Achtung Baby was a much different sound from what made them big, but the songs were undeniably catchy once they got their hooks into you. Some listeners who sampled the first few seconds of each track immediately rechristened the album Hock-Tooie Baby, but most fans gave it more time than that.
From the uneasy beginning of “Zoo Station” it’s clear that things have changed. Most of the vocals come through a megaphone, and there’s a definite vibe of riding on a rattling train between stops. “Even Better Than The Real Thing” gives us a chance to dance, before “One” arrives to give us chills. This deceptively simple song may well be one of the best they’ve ever concocted. “Until The End Of The World” was already a great set of lyrics until you realized that it was supposed to be a conversation between Judas Iscariot and Jesus Christ.
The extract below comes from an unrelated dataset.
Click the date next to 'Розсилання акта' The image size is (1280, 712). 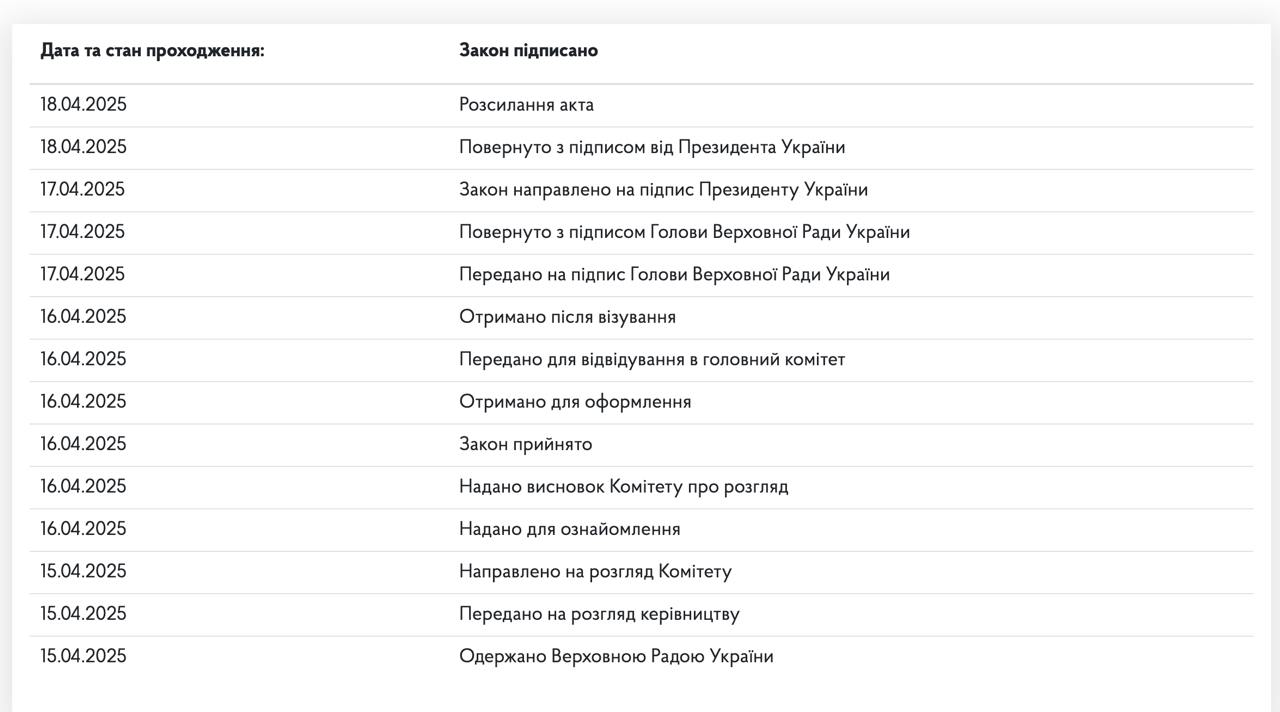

The energy keeps going with “Who’s Gonna Ride Your Wild Horses”, which really catches fire on the bridge. Eno’s influence on “So Cruel” brings the first half to a calm end.
The hits keep on coming though: “The Fly” was and remains a striking departure, while “Mysterious Ways” still manages to sound good despite its ubiquity. “Tryin’ To Throw Your Arms Around The World” provides another respite from the neon glare, with a gentle lilt and tender lyrics. But just as with The Joshua Tree, the album reaches its peak in the middle of side two. “Ultraviolet (Light My Way)” is an absolute masterwork, starting with the mysterious intro resolving into the drums, through each building verse, up through the ending, making it something of a grand finale—so much so that the two songs after that barely register except as encores. “Acrobat” is all chaotic uncertainty, while “Love Is Blindness” plays under the credits, suggesting a not-so-happy ending. (At least in both cases the Edge gets to explore the outer limits of his creativity.)
Achtung Baby re-established the band at a time when they needed to decide whether to keep fishing or cut bait. The boys have stayed busy since then, with some great tracks scattered throughout increasingly infrequent albums and several big tours, but nothing has been as cohesive as this. It’s an album that surprised, and even with all the hit singles, still sounds good as a complete entity.
Two decades on, the band still acknowledged the album’s importance in their career, and its position as a watershed. An anniversary repackage arrived on time, but Achtung Baby wasn’t treated as simply as the previous five. In addition to a 2-CD expansion, which added select B-sides and bonus tracks, there was also a Super Deluxe Edition of six CDs, consisting of the album, the Zooropa follow-up, two discs of remixes, one disc of B-sides and outtakes, and something called “Kindergarten”, which basically stripped down the original album and used earlier vocal takes. (Oh, and it has four DVDs and a thick book, too. An “Über Deluxe Edition” adds the album on vinyl plus singles, souvenirs and sunglasses.) This is all very nice, but besides fleecing the fans who would gladly shell out a couple of hundred bucks for the whole kit and caboodle, it gives short shrift to Zooropa, which really was an entirely different project, and still leaves a few timely tracks by the wayside.

U2 Achtung Baby (1991)—4
2011 Deluxe Edition: same as 1991, plus 14 extra tracks (Super Deluxe Edition adds another 46 tracks and 4 DVDs)

4 comments:

  1. I really appreciate all your reviews, whatever they talk about (and mostly they talk about soloists and groups I like a lot), but, as someone who entered here for the first time attracted by your comments on Dylan's work, I'm becoming increasingly dissapointed: nothing at all since mid October! Are you afraid of reviewing the bootleg-series-and-post-bootleg-series period? Just kidding, but please: in between The Beatles & The Rolling Stones & Bowie & Eno & Joni & even U2, throw us the dylanites a bone or two!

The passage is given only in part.